Vedo un bellissimo paio di occhi color del mare, e delle labbra rosee e
carnose...
Vedo un nasino alla francese... » E così dicendo mi solleticò il naso,
facendomi ridere e quasi starnutire. Proprio come quando ero bimba. « ...e un
sorriso incantevole » Disse allora, prontamente, abbassandosi alla mia altezza
e afferrandomi dolcemente il viso tra le mani, sorridendo a sua volta.
« Ecco cosa vedo...nulla più di mia figlia. Shinoko Swarz »
...Suonava davvero male quel nome –pensai istantaneamente accennando ancora una
volta ad un sorriso, per non deludere le aspettative del mio amato
interlocutore.
« Shinoko Aliné Swarz » Lo corressi allora io, arrossendo leggermente.
Se non altro, aggiungendovi quell’unico nome occidentale ereditato da ancora
non ricordavo quale sconosciuto parente europeo, il mio nuovo cognome non suonava poi così strano.
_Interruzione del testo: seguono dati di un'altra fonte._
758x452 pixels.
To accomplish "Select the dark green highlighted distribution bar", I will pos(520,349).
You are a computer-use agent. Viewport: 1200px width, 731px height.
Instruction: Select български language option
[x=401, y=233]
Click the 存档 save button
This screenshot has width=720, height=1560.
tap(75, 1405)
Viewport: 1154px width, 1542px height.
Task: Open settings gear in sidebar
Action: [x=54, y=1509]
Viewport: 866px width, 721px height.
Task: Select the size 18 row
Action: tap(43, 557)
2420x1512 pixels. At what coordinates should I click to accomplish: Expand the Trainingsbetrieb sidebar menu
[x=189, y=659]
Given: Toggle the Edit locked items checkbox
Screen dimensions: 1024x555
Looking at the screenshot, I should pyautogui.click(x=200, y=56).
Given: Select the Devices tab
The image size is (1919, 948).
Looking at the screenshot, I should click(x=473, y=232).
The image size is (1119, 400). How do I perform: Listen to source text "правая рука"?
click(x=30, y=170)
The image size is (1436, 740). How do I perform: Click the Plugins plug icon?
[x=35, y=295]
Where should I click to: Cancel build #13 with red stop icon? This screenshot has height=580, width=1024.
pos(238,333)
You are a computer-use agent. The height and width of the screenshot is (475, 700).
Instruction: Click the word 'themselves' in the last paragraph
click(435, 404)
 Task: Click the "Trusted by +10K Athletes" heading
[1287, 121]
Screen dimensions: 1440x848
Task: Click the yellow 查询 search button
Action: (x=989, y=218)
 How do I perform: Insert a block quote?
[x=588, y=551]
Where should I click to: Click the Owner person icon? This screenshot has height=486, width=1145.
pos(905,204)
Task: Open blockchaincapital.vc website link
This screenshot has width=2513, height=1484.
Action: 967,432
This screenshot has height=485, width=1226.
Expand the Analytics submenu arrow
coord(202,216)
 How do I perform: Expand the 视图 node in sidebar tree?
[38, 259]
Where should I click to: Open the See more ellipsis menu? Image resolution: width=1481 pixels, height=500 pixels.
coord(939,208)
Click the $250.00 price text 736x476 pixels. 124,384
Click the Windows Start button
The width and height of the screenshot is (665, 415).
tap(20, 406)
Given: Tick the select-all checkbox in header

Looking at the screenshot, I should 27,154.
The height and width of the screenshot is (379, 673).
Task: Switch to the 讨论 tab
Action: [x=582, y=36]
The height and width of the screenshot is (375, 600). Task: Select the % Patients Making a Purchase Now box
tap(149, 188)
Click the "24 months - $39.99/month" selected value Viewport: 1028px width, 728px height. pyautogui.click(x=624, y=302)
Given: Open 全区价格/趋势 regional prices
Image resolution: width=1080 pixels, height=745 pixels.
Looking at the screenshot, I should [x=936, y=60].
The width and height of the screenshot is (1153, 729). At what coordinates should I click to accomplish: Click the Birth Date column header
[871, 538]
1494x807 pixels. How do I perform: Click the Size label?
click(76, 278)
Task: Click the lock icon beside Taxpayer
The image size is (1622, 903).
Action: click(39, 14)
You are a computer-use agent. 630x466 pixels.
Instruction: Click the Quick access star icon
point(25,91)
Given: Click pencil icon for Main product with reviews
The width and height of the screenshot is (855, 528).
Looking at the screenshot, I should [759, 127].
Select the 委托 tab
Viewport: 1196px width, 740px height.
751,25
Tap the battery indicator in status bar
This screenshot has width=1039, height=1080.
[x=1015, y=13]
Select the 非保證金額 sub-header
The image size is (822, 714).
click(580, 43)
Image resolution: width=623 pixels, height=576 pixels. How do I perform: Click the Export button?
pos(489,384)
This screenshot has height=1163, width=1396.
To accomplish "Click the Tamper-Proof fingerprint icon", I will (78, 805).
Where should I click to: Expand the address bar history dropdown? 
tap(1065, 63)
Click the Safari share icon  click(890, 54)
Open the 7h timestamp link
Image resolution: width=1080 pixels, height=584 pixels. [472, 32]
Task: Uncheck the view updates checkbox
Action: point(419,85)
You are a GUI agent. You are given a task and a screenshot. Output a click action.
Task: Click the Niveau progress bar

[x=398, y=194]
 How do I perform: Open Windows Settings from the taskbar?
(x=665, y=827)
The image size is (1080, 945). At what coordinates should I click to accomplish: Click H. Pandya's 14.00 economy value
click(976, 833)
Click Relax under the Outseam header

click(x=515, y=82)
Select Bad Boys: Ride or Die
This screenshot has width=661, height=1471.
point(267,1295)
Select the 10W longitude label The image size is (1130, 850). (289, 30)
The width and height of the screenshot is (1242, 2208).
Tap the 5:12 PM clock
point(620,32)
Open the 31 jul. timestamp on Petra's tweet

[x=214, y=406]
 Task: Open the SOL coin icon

« Certo... » Bofonchiò l’uomo, ridacchiando. « ...Allora, mia piccola Shinoko
Aliné Swarz » Ripeté quel nome con ligia sicurezza, quasi volesse prendere in
giro i miei complessi o semplicemente il mio essere mezzosangue. « ...te lo
richiedo: Vuoi venire ad abitare in Germania con me? »
...E io, osservando sorridere quel padre che per troppi anni avevo desiderato,
e che in quell’unico momento avevo lì di fronte a me...
Osservando i suoi lineamenti marcati...I suoi baffi biondi e allegramente
smossi dal suo sospiro paziente...
Scrutando nel suo sguardo chiaro e nel suo cuore puro...
...Mi fu impossibile non annuire, intimidita ma infondo felice.
Felice di poter immaginare un futuro, dopo anni in cui vedevo solo nero e
vuoto.
Felice.
« Ja! » Esclamai, e finalmente -soddisfatta- riuscii a far sfoggio di un po’ di
quel “linguaggio strano” che Okasaan aveva tanto insistito per farmi apprendere
sin da piccola.
« Portatemi in Germania, padre...! »
Inizia così la mia storia, caro diario. Un po’ confusa, non pensi?
Oggi parto da Tokyo con mio padre –Sebastian Swarz- in direzione di Amburgo, la
sua città natale e luogo dove trascorrerò il resto della mia vita.
Hai visto, mio caro diario, quant’è strana la vita?
Fino a qualche anno fa, avrei giurato che sarei per sempre rimasta a recitare
Haiku e a danzare al suono di un koto, sul teatro più famoso di Tokyo. Ora,
invece...
...E’ proprio vero.
La vita di una piccola Geisha è proprio imprevedibile...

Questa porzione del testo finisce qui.